▸ **Extrait choisi**:

▼▼▼

L’April défend les vertus du logiciel libre dans l'Éducation nationale

L'impulsion du libre de l'école au lycée

Dans un échange de courrier avec le ministère de l’Éducation nationale, l’Association pour la promotion du logiciel libre (April) réclame une série de règles pour le numérique à l’école, collège et lycée. Toutes reposent sur les principes des licences libres.

école ordinateur
En juin 2012, Vincent Peillon adressait une lettre à tous les personnels de l’Éducation nationale. Il disait notamment vouloir veiller « à ce que les outils, contenus et services numériques soient mis à la disposition des enseignants et plus largement des équipes éducatives, pour enrichir leurs pratiques afin de les aider à répondre aux besoins de leurs élèves ». Le nouveau ministre de l’Éducation évoque alors également les besoins de lutter contre les inégalités dans le domaine de l’apprentissage aux usages du numérique et parle de diffusion large des ressources pédagogiques numériques et de mutualisation.


Ce petit bout de texte était suffisamment prometteur pour inciter l’April, association de promotion du logiciel libre, à questionner le ministre.

Un marché majoritairement local

Dans une lettre adressée début septembre, l’association estime que le libre est finalement le meilleur atout pour répondre à ces besoins. « Des professeurs, de nombreuses associations et entreprises françaises (TPE, PME) développent des ressources et des logiciels libres pour l'éducation ». Des solutions pérennes, à moindre coût qui ont en plus l’opportune aptitude à favoriser l'emploi local. « Le marché des licences propriétaires en France est très majoritairement un marché d'importation. Celui du libre est majoritairement local, il s'agit là d'un important gisement d'emplois qu'il convient de favoriser dans la commande publique ». L‘April enchaîne les exemples, notamment les projets portés par l'association Sésamath. « Forte d'une communauté de centaines de professeurs de mathématiques, elle diffuse sous une licence libre des documents et des logiciels éducatifs de mathématiques. Sous ce modèle de mutualisation, elle a pu réaliser un laboratoire de travail mathématique (labomep) et un éditeur vend ses manuels scolaires libres. »

▲▲▲

▸ **Échantillon de données**:
▼▼▼

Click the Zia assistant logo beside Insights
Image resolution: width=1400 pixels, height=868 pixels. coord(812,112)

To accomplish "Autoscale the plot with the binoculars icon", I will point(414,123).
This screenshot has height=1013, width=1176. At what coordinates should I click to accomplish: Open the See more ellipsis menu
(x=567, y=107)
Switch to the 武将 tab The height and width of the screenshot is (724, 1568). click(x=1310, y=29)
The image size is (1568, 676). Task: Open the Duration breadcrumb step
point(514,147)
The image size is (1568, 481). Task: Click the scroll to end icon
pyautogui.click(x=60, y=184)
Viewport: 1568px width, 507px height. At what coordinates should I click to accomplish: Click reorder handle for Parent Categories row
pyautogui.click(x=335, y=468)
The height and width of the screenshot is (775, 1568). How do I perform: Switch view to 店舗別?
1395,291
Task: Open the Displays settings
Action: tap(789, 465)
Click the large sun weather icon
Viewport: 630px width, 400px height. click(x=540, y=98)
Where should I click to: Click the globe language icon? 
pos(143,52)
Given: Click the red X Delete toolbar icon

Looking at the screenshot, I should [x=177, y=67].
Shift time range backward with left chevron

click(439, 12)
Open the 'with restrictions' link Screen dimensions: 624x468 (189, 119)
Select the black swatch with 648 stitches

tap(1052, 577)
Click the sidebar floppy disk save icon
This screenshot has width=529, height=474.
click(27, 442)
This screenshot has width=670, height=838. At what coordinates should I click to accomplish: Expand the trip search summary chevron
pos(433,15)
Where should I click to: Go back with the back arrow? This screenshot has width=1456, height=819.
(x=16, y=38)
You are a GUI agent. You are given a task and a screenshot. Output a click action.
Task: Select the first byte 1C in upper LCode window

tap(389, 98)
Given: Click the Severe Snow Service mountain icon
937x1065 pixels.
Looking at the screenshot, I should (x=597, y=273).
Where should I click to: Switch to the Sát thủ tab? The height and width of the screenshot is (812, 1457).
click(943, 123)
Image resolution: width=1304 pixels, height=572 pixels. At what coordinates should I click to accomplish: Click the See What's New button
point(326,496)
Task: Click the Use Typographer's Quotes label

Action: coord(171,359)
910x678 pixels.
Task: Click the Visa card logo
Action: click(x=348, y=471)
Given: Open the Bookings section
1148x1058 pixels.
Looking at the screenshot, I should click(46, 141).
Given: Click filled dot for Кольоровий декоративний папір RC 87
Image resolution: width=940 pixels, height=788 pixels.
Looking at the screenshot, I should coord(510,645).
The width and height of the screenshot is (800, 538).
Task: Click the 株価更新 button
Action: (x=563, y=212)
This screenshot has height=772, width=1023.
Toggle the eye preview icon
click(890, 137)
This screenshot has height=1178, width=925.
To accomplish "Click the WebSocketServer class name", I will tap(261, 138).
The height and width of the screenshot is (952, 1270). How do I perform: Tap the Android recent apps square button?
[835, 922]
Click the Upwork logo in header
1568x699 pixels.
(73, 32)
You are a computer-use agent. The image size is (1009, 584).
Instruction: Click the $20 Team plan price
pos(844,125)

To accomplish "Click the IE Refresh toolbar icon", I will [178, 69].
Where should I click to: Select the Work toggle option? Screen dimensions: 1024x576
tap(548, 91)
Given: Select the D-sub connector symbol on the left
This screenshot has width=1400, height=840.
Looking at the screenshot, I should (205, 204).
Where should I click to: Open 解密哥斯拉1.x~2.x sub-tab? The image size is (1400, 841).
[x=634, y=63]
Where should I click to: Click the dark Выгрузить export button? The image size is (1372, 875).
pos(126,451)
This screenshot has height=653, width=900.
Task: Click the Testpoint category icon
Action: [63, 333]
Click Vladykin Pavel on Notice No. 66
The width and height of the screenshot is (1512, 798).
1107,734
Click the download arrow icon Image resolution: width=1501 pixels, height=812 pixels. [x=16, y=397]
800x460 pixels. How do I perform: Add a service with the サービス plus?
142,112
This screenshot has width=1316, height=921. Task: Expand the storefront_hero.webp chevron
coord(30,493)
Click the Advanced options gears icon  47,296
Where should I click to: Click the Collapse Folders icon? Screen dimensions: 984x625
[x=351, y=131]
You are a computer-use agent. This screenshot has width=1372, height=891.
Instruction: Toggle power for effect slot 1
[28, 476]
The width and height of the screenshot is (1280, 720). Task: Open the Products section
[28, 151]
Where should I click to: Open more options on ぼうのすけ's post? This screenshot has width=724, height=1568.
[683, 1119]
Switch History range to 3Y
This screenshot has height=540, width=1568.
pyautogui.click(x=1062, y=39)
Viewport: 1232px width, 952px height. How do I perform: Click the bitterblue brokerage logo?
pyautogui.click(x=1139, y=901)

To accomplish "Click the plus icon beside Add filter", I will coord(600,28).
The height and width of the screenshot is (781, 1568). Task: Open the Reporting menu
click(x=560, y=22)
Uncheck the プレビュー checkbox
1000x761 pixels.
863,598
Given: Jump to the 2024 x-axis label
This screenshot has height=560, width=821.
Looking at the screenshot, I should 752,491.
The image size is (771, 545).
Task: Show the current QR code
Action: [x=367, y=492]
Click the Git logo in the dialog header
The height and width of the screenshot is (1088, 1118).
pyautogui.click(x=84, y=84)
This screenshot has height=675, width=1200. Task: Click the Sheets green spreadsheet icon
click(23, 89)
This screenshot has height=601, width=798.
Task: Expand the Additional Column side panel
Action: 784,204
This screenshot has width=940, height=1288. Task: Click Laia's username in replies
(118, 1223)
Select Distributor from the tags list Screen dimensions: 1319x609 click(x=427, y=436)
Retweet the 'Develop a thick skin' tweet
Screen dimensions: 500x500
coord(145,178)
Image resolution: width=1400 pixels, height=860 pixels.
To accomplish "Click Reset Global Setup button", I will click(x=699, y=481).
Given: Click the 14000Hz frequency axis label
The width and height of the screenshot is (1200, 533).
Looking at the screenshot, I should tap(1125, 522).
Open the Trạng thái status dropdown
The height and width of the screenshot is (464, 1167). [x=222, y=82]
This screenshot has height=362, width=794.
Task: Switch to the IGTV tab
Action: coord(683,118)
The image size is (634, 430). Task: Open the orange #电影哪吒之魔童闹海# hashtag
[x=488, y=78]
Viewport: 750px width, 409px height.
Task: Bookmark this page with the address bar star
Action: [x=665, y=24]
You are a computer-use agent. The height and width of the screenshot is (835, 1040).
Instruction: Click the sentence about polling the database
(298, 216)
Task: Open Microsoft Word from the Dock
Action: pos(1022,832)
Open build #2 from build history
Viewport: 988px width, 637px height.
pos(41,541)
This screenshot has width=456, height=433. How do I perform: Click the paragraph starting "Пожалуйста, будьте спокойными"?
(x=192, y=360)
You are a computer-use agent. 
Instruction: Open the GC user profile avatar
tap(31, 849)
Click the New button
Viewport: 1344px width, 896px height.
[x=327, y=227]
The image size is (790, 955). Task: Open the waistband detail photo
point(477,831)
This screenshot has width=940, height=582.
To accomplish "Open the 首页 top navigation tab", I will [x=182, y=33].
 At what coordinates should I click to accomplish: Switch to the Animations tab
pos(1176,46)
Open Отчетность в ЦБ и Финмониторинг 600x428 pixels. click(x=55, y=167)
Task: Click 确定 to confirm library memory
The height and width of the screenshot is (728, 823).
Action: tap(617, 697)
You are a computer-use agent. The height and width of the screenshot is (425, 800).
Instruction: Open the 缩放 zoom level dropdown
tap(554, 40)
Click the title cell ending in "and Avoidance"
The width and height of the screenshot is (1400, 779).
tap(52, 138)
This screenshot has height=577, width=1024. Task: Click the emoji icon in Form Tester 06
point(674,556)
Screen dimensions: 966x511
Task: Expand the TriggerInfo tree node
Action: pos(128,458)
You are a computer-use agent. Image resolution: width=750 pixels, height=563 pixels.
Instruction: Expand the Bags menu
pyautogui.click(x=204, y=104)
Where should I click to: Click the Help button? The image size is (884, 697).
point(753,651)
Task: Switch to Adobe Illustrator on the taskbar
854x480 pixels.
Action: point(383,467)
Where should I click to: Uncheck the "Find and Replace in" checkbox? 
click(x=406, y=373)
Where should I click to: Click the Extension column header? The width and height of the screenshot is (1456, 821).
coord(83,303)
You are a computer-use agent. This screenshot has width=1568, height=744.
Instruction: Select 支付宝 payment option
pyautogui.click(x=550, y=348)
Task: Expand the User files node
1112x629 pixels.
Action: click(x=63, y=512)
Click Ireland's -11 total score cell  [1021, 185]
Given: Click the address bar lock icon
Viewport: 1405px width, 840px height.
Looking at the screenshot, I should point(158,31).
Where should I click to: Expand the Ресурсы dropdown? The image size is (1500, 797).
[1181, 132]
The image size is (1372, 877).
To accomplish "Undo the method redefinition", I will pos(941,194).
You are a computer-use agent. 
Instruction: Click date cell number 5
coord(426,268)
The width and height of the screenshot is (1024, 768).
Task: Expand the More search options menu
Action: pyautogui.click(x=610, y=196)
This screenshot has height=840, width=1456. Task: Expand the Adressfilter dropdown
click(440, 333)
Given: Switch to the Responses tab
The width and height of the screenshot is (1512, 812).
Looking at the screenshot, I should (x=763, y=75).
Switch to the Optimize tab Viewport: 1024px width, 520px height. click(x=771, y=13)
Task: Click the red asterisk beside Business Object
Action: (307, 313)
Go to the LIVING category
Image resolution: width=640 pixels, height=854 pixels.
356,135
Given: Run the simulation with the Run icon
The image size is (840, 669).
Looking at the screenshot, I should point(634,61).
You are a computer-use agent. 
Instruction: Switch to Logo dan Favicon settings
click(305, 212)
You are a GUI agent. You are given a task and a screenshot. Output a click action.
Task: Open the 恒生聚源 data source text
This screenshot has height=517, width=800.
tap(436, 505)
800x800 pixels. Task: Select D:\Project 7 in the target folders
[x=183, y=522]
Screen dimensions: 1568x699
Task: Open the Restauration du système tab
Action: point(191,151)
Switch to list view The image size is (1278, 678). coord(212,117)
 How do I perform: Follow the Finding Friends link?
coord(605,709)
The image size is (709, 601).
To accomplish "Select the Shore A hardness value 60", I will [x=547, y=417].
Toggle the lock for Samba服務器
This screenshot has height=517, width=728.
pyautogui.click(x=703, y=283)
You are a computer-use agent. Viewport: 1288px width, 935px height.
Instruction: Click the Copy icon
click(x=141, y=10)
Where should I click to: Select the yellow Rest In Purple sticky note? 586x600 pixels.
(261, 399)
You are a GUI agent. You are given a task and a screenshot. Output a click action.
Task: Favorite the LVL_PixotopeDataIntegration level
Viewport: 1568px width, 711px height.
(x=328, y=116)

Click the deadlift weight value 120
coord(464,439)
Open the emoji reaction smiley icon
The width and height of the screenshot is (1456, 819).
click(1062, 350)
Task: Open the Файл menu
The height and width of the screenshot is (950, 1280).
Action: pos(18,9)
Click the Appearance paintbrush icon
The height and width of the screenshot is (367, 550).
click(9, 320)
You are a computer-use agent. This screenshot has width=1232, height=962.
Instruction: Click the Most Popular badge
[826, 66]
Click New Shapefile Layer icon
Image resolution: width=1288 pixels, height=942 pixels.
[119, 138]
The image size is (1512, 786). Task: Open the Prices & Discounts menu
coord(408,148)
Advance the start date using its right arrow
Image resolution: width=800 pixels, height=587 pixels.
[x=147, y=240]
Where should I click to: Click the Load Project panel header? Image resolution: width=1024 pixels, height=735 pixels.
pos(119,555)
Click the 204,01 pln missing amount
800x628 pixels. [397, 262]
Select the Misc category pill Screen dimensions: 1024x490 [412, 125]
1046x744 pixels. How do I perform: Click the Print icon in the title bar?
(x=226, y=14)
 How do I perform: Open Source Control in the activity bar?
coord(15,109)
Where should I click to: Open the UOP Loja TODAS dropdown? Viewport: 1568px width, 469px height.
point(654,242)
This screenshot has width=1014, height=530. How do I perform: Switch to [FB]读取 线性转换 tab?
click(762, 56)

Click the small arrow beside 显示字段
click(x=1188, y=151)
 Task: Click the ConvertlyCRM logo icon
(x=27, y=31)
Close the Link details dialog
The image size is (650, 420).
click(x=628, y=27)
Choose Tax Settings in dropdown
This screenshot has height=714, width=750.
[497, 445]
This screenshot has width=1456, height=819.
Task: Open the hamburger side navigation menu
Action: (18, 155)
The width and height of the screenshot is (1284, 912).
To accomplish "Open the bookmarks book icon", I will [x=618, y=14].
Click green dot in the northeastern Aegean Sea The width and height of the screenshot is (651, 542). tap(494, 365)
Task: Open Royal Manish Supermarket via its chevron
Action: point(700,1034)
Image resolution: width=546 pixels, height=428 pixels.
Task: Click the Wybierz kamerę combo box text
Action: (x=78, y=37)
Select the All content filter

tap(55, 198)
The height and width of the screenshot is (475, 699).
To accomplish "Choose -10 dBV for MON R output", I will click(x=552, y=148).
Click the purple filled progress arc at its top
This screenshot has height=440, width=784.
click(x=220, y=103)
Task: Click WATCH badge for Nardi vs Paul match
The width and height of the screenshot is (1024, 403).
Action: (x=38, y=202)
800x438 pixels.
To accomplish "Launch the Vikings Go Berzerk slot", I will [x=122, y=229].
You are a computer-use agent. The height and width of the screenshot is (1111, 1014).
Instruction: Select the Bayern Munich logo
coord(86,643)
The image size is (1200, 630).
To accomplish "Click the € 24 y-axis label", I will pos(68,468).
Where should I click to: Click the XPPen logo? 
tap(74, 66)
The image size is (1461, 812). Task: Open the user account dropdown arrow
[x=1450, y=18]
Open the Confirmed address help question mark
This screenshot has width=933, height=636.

▲▲▲

▸ **Consigne**:
Réécrivez le passage de l'extrait sur l'April qui commence aux mots « Dans un échange » et s'arrête après « et de mutualisation. », en remplaçant « lettre » par « missive ». Les lignes ne sont d'aucune utilité pour cet exercice.

▸ **Résultat de l'exercice**:
Dans un échange de courrier avec le ministère de l’Éducation nationale, l’Association pour la promotion du logiciel libre (April) réclame une série de règles pour le numérique à l’école, collège et lycée. Toutes reposent sur les principes des licences libres.

école ordinateur
En juin 2012, Vincent Peillon adressait une missive à tous les personnels de l’Éducation nationale. Il disait notamment vouloir veiller « à ce que les outils, contenus et services numériques soient mis à la disposition des enseignants et plus largement des équipes éducatives, pour enrichir leurs pratiques afin de les aider à répondre aux besoins de leurs élèves ». Le nouveau ministre de l’Éducation évoque alors également les besoins de lutter contre les inégalités dans le domaine de l’apprentissage aux usages du numérique et parle de diffusion large des ressources pédagogiques numériques et de mutualisation.